Amir Makled wants a seat on the University of Michigan Board of Regents. Before Democratic delegates vote on whether to endorse him at the party’s upcoming April convention, they may want to scroll through what he was posting on social media last year.

Makled is an attorney who made his name defending pro-Palestinian students at U-M, students who faced disciplinary charges after joining anti-genocide and divestment demonstrations in 2024. He’s running as a progressive Democrat, pitching himself on free expression, affordability, and accountability. Good platform. The problem is his own social media record.

According to archived posts obtained by Michigan Advance using the Internet Archive, Makled reposted content from Marjorie Taylor Greene and Candace Owens. The posts are gone now, deleted. But the archives aren’t.

What He Shared

The Greene reposts were relatively low-voltage. She was arguing that backing Israel conflicted with President Donald Trump’s America First doctrine. Pointed, but not in the same category as what Owens put out.

Owens is a different story. Some of the Owens posts Makled amplified described Israelis, the vast majority of whom are Jewish, as “demons” who “lie, cheat, murder and blackmail.” That language doesn’t come from a policy dispute. It pulls directly from centuries of antisemitic stereotype. Makled reposted it anyway, specifically when Owens was criticizing Israel’s war against Hamas in Gaza.

Michigan Advance reached out to Makled for comment. He agreed to an interview Thursday, rescheduled it to Friday morning, then never followed through. Not a good look for someone running on accountability.

The Bigger Context

None of this exists in a vacuum. The war in Gaza started October 7, 2023, when Hamas fighters attacked southern Israel, killing approximately 1,200 people, most of them civilians, and taking more than 200 hostages. What followed, Israel’s military campaign in Gaza, has since been labeled a genocide by both Amnesty International and a United Nations independent commission. The U.S. has not deployed ground troops in Gaza, but has attacked Iran, which has funded and supported Hamas, and is now engaged in a joint military effort with Israel against that government.

So the political backdrop here is genuinely complicated. People can hold strong views about Palestinian rights, about proportionality, about what accountability looks like for a nuclear-armed regional power. That’s a legitimate conversation.
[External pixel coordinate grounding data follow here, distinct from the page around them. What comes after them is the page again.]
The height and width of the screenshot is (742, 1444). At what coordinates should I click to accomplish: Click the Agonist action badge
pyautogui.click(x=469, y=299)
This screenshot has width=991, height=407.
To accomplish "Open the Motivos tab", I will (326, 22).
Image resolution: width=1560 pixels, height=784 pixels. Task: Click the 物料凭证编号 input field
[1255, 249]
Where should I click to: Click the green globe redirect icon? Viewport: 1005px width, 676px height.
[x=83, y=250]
What’s not legitimate is laundering explicitly antisemitic content through your social media feed and calling it solidarity. There’s a real difference between criticizing Israeli government policy and platforming voices that describe Jewish people as demonic liars and murderers. Makled, apparently, didn’t draw that line.

What’s at Stake for U-M

The University of Michigan Board of Regents is an eight-member elected body that sets university policy, approves the budget, and hires the president. It’s one of the most consequential elected positions in Michigan that most voters couldn’t name. Regents serve eight-year terms. Whoever sits on that board shapes how one of the country’s largest public universities handles everything from tuition increases to campus speech policy to investments.

U-M has spent the last two years navigating intense internal conflict over its response to pro-Palestinian demonstrations. Faculty, students, and community members have fought over disciplinary proceedings, encampments, and what free expression actually means on a public campus. Makled built his profile directly inside that fight, representing students who faced university sanctions.

That history makes his candidacy meaningful to a lot of people. It also makes his judgment calls on social media harder to explain away.

What Delegates Are Weighing

Democratic delegates will decide Makled’s fate at the April endorsement convention. The party has its own complicated math here. Arab American voters and progressive activists make up a real part of the Democratic coalition in southeast Michigan, and Makled has support in those communities. But Jewish Democratic voters and civil rights advocates are also part of that coalition, and they’re not going to look past posts that describe Jewish people in dehumanizing terms, regardless of the geopolitical framing around them.

Makled has not publicly addressed the deleted posts, at least not on record. He had a chance to do that with a reporter and didn’t take it. That reporting from Michigan Advance lays out what the archives show.

The convention is coming. Delegates will have to decide what they make of all this before they vote.